Cela étant il n'était pour rien dans le fait qu'elle soit en colère et en pleine crise d'adolescence. Elle était assez intelligente pour s'en rendre compte. Cela dit elle n'était pas sure d'en avoir envie.


"Je sais. Mais merci quand même. Je suppose que je dois vous retourner le compliment ?"

Elle le regarda un moment, laisant ses yeux petillants démentir l'agressivité de ses paroles. Elle aimait bien quand les gens ne savaient pas sur quel pied danser avec elle. En fait, en y repensant, elle aurait été bien à Serpentard. Si on enlevait son courage et sa loyauté. Et son impulsivité aussi. Bref.

"Alors ? Fatigué de voir sourire les infirmières, vous êtes venu m'aider à voir laquelle craquera la première ou quoi ? Perdu peut-être ? Y a des plans à chaque sortie de secours vous savez. Au cas ou un moldu s'amuserait à mettre le feu. Ou un mangemort. Quoique les mangemorts étant encore plus con que les moldus, je ne sais pas s'ils y penseraient."

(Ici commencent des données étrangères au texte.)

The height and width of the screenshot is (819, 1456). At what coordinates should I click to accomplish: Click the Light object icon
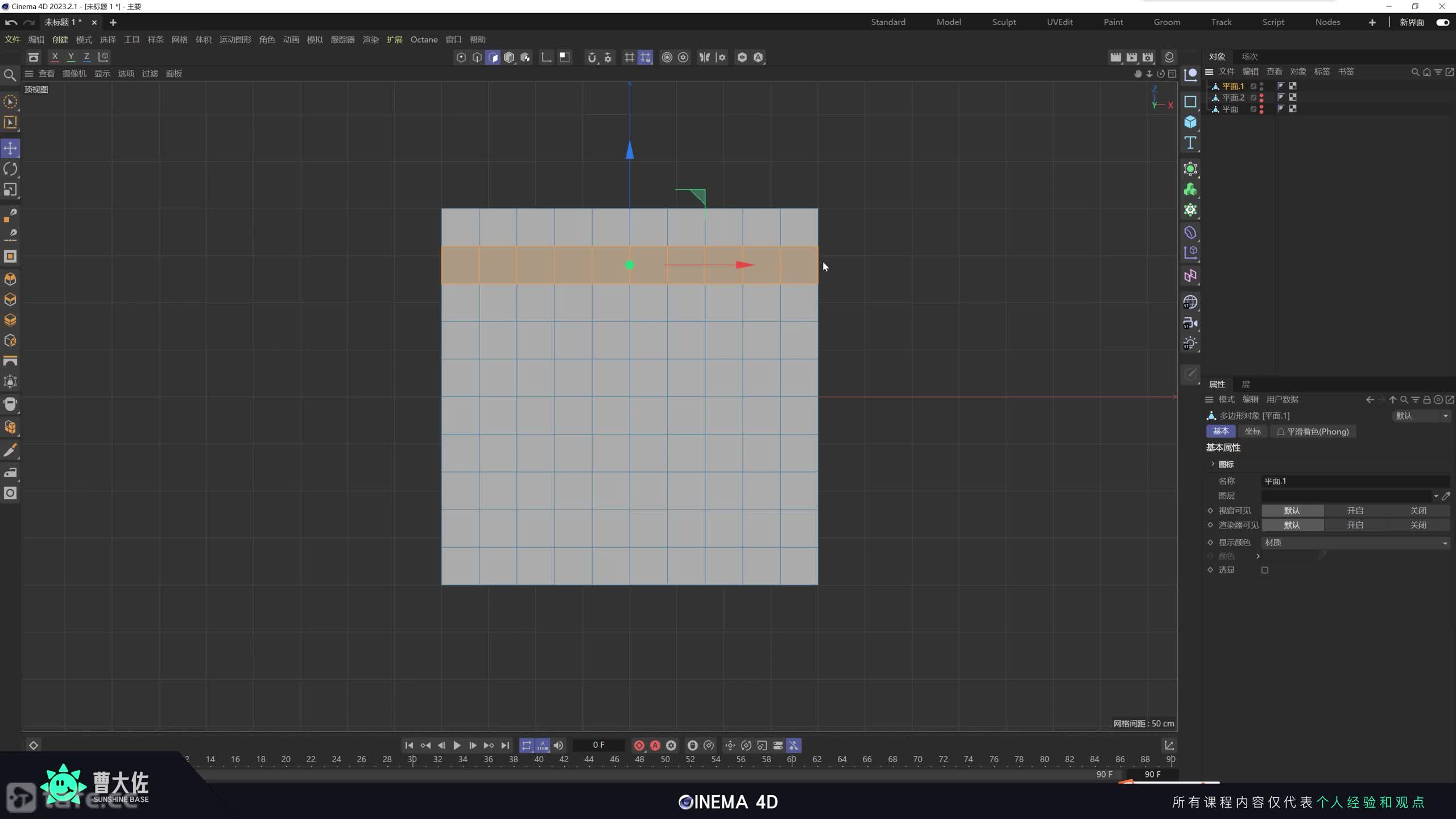(x=1190, y=344)
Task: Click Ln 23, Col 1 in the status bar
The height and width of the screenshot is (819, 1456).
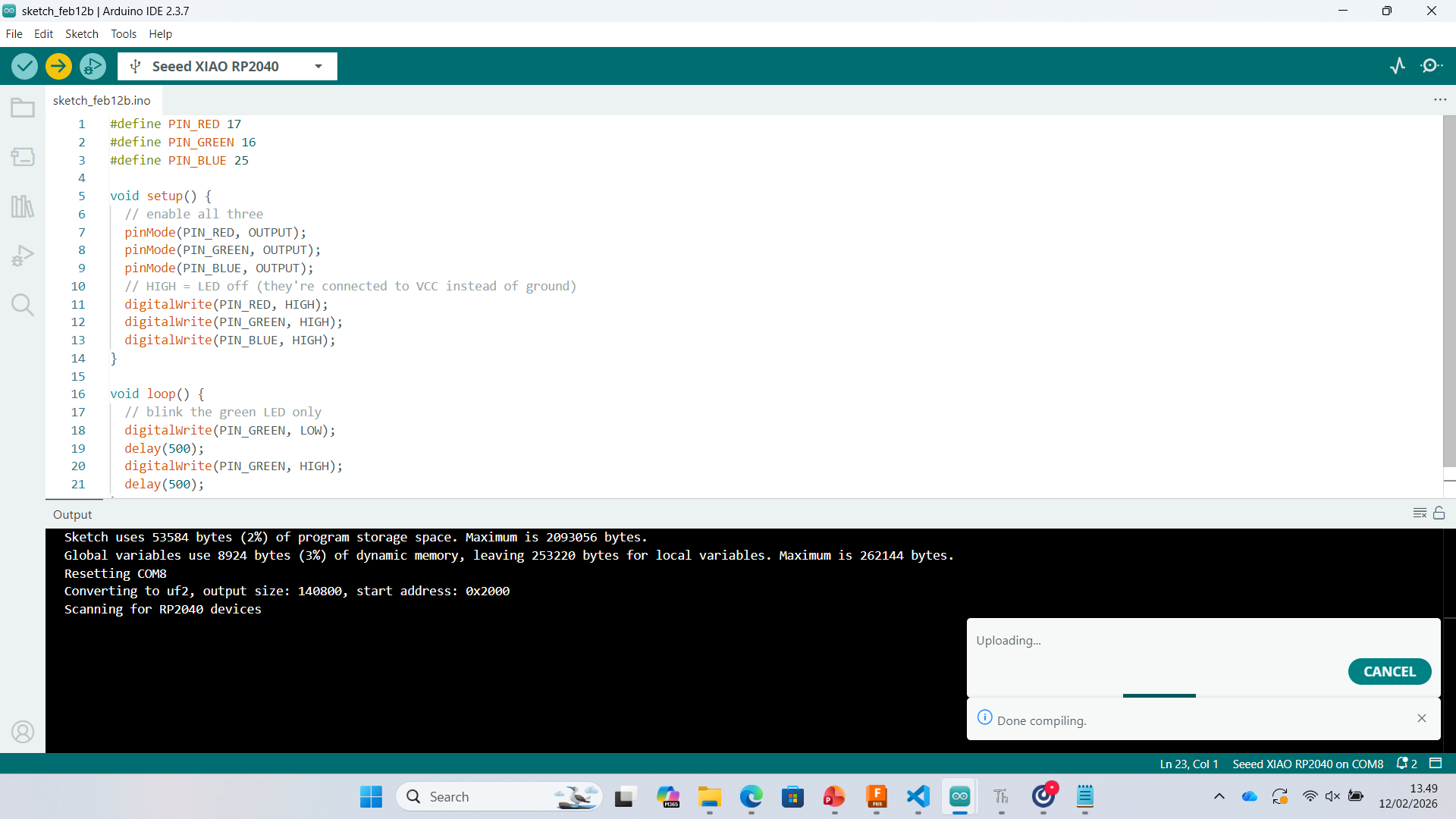Action: (x=1188, y=764)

C'était dangereux de parler ainsi à un inconnu mais comme on l'a souligné plus tôt, Callie était courageuse. De plus, elle était ici chez elle. Elle connaissait tout le monde, les moindres recoins de cet édifice et sa baguette n'était pas bien loin de sa main. Et puis... les mangemorts ne savaient certainement pas jouer de la musique. Il était impensable d'être méchant et artiste. Le monde était bien trop manichéen pour ça.